▶ _What is needed_:
Turn the rows below into a numbered list, one line per item, and drop any blank lines.

►

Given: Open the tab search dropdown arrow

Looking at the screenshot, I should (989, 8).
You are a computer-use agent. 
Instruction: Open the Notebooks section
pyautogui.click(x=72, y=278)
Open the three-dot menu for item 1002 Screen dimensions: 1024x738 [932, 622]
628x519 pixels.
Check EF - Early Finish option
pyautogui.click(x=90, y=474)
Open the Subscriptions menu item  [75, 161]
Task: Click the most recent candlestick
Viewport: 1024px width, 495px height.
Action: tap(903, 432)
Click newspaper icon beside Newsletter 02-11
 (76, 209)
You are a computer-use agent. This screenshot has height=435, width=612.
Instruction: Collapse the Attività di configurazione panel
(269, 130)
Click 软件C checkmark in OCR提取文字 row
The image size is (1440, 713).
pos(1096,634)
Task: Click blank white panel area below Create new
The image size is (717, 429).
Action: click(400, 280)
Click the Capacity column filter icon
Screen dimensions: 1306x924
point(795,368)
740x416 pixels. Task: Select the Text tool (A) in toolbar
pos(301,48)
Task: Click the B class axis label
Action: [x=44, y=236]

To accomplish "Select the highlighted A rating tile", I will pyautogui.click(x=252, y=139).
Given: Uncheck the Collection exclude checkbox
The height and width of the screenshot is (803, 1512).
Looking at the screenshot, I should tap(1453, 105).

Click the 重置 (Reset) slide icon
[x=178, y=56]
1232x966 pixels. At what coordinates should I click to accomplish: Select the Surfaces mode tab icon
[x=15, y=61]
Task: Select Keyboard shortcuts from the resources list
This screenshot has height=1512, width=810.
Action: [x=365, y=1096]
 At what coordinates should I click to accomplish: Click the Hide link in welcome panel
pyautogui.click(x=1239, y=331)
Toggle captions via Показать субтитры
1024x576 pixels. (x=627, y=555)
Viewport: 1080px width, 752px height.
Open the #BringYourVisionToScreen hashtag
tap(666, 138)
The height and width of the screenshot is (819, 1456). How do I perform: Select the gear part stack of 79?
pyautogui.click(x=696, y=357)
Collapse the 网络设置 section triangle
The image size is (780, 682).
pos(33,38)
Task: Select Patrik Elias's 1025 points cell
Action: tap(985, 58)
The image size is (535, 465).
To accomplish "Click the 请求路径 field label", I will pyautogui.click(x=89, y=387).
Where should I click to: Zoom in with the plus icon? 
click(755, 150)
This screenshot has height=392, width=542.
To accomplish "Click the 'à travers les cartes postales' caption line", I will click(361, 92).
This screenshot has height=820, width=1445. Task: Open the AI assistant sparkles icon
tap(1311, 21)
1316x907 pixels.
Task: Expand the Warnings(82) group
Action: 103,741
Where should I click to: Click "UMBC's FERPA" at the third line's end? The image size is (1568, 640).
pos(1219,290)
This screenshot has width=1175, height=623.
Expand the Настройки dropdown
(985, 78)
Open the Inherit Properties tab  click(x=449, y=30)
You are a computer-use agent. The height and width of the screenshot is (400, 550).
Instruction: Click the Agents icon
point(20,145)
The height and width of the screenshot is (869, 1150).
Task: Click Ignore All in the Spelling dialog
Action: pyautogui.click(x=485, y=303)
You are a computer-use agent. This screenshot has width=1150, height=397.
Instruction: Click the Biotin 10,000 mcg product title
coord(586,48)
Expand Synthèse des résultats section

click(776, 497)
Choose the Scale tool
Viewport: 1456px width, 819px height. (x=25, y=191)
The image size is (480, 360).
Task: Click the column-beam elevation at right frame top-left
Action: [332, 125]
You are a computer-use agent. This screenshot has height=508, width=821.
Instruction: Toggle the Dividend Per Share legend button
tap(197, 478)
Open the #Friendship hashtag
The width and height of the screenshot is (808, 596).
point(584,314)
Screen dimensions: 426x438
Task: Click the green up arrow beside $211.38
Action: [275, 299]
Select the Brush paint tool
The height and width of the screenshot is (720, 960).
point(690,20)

◄

▶ _Response to the task_:
1. Given: Open the tab search dropdown arrow
2. Looking at the screenshot, I should (989, 8).
3. You are a computer-use agent. 
4. Instruction: Open the Notebooks section
5. pyautogui.click(x=72, y=278)
6. Open the three-dot menu for item 1002 Screen dimensions: 1024x738 [932, 622]
7. 628x519 pixels.
8. Check EF - Early Finish option
9. pyautogui.click(x=90, y=474)
10. Open the Subscriptions menu item  [75, 161]
11. Task: Click the most recent candlestick
12. Viewport: 1024px width, 495px height.
13. Action: tap(903, 432)
14. Click newspaper icon beside Newsletter 02-11
15.  (76, 209)
16. You are a computer-use agent. This screenshot has height=435, width=612.
17. Instruction: Collapse the Attività di configurazione panel
18. (269, 130)
19. Click 软件C checkmark in OCR提取文字 row
20. The image size is (1440, 713).
21. pos(1096,634)
22. Task: Click blank white panel area below Create new
23. The image size is (717, 429).
24. Action: click(400, 280)
25. Click the Capacity column filter icon
26. Screen dimensions: 1306x924
27. point(795,368)
28. 740x416 pixels. Task: Select the Text tool (A) in toolbar
29. pos(301,48)
30. Task: Click the B class axis label
31. Action: [x=44, y=236]
32. To accomplish "Select the highlighted A rating tile", I will pyautogui.click(x=252, y=139).
33. Given: Uncheck the Collection exclude checkbox
34. The height and width of the screenshot is (803, 1512).
35. Looking at the screenshot, I should tap(1453, 105).
36. Click the 重置 (Reset) slide icon
37. [x=178, y=56]
38. 1232x966 pixels. At what coordinates should I click to accomplish: Select the Surfaces mode tab icon
39. [x=15, y=61]
40. Task: Select Keyboard shortcuts from the resources list
41. This screenshot has height=1512, width=810.
42. Action: [x=365, y=1096]
43.  At what coordinates should I click to accomplish: Click the Hide link in welcome panel
44. pyautogui.click(x=1239, y=331)
45. Toggle captions via Показать субтитры
46. 1024x576 pixels. (x=627, y=555)
47. Viewport: 1080px width, 752px height.
48. Open the #BringYourVisionToScreen hashtag
49. tap(666, 138)
50. The height and width of the screenshot is (819, 1456). How do I perform: Select the gear part stack of 79?
51. pyautogui.click(x=696, y=357)
52. Collapse the 网络设置 section triangle
53. The image size is (780, 682).
54. pos(33,38)
55. Task: Select Patrik Elias's 1025 points cell
56. Action: tap(985, 58)
57. The image size is (535, 465).
58. To accomplish "Click the 请求路径 field label", I will pyautogui.click(x=89, y=387).
59. Where should I click to: Zoom in with the plus icon? 
60. click(755, 150)
61. This screenshot has height=392, width=542.
62. To accomplish "Click the 'à travers les cartes postales' caption line", I will click(361, 92).
63. This screenshot has height=820, width=1445. Task: Open the AI assistant sparkles icon
64. tap(1311, 21)
65. 1316x907 pixels.
66. Task: Expand the Warnings(82) group
67. Action: 103,741
68. Where should I click to: Click "UMBC's FERPA" at the third line's end? The image size is (1568, 640).
69. pos(1219,290)
70. This screenshot has width=1175, height=623.
71. Expand the Настройки dropdown
72. (985, 78)
73. Open the Inherit Properties tab  click(x=449, y=30)
74. You are a computer-use agent. The height and width of the screenshot is (400, 550).
75. Instruction: Click the Agents icon
76. point(20,145)
77. The height and width of the screenshot is (869, 1150).
78. Task: Click Ignore All in the Spelling dialog
79. Action: pyautogui.click(x=485, y=303)
80. You are a computer-use agent. This screenshot has width=1150, height=397.
81. Instruction: Click the Biotin 10,000 mcg product title
82. coord(586,48)
83. Expand Synthèse des résultats section
84. click(776, 497)
85. Choose the Scale tool
86. Viewport: 1456px width, 819px height. (x=25, y=191)
87. The image size is (480, 360).
88. Task: Click the column-beam elevation at right frame top-left
89. Action: [332, 125]
90. You are a computer-use agent. This screenshot has height=508, width=821.
91. Instruction: Toggle the Dividend Per Share legend button
92. tap(197, 478)
93. Open the #Friendship hashtag
94. The width and height of the screenshot is (808, 596).
95. point(584,314)
96. Screen dimensions: 426x438
97. Task: Click the green up arrow beside $211.38
98. Action: [275, 299]
99. Select the Brush paint tool
100. The height and width of the screenshot is (720, 960).
101. point(690,20)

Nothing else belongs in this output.